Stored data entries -
<<<<

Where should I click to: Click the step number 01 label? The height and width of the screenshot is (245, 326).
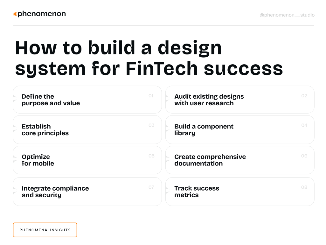click(151, 96)
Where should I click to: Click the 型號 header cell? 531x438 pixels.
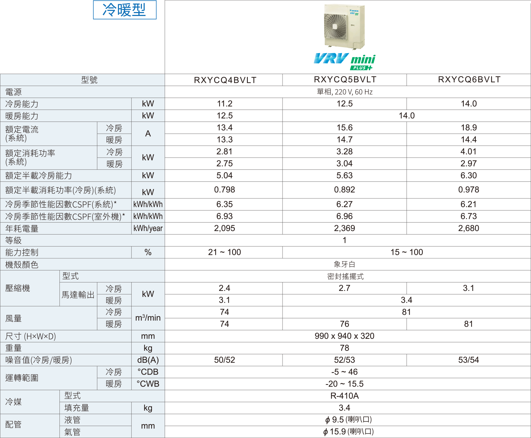click(89, 80)
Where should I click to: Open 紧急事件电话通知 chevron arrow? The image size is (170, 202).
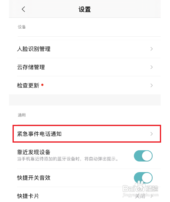tap(151, 134)
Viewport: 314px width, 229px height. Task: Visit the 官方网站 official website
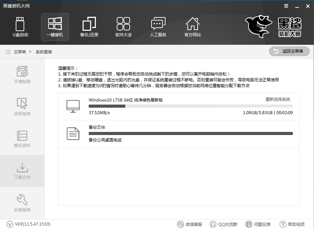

>>>>

REQUIRED ACTION - Transcribe, without alteration, each line from the one with "Where should I click to: Click the 型號" through the last line of the data; no pictures belong in the copy.

ANSWER SPACE -
Where should I click to: Click the 型號 header cell? 531x438 pixels.
click(89, 80)
Where should I click to: Open 紧急事件电话通知 chevron arrow? The image size is (170, 202).
tap(151, 134)
Viewport: 314px width, 229px height. Task: Visit the 官方网站 official website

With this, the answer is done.